Stallman's final interview as FSF president - sohkamyung
https://www.theregister.co.uk/2019/09/17/richard_stallman_interview/
======
gwd
This is a pretty interesting comment in hindsight:

" But I believe in judging each thing that a company does separately. So if a
company is doing this thing, which is wrong and unjust, and this thing, which
is helpful, I'd rather not add them up. If these two activities are separable
in practice, in other words, if it's possible to look at each one,
individually, and distinguish it from the other, if they're not tied up with
each other, so much that that's a nonsensical thing to do, then I do that.
Because that way, I can disapprove of whatever is bad and approve of whatever
is good.

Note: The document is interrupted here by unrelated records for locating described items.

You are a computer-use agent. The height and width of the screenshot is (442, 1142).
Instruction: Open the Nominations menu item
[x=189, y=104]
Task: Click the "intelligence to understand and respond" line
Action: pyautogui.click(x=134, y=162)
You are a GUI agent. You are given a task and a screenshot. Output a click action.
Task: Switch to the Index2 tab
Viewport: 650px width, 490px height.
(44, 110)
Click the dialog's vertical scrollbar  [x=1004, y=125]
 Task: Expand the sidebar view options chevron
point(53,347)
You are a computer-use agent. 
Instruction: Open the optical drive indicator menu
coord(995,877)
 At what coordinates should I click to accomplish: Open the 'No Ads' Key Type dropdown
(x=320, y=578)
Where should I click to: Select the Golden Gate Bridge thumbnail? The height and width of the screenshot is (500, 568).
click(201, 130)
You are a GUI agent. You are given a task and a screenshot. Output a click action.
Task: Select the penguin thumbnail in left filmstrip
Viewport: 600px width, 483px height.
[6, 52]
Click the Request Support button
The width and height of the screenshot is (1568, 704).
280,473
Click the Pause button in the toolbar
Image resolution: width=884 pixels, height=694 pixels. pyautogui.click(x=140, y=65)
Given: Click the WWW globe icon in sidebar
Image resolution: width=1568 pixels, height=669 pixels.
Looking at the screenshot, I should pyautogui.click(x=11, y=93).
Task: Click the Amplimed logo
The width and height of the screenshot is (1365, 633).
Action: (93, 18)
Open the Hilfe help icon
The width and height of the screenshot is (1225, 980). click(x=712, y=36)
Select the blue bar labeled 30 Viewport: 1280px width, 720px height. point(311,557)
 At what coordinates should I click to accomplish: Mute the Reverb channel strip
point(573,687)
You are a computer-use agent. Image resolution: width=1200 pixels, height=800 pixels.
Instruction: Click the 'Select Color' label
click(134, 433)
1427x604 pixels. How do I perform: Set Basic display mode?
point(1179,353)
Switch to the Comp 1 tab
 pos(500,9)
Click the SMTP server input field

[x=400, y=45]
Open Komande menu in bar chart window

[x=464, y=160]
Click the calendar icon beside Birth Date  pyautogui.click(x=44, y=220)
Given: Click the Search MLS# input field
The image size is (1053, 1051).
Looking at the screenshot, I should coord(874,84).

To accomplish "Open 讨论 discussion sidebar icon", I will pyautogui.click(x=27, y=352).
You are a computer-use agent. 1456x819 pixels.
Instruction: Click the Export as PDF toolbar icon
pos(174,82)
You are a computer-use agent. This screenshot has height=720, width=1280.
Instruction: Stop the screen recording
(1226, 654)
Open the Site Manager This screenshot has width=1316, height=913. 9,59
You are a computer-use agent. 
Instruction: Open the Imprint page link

That's more useful, just adding it up to get one total for a given
company."

Treating people that way, and expecting to be treated that way, is part of the
reason he's had to step down.

------
microtherion
> I never believed that Microsoft was the great Satan.

I suspect that the great Satan for RMS was mostly Apple. I don’t think he and
his organizations have ever advocated a boycott of Microsoft, while they have
called for boycotts of both macOS and iOS at times — and notably at a time
when MS owned something like 90% of the OS market, they advocated for a
boycott of more or less their last PC OS competitor.

I never quite understood that focus. Maybe it was because Stallman thought
that Apple, with its hippie roots, was the bigger disappointment for not
aligning themselves with his values.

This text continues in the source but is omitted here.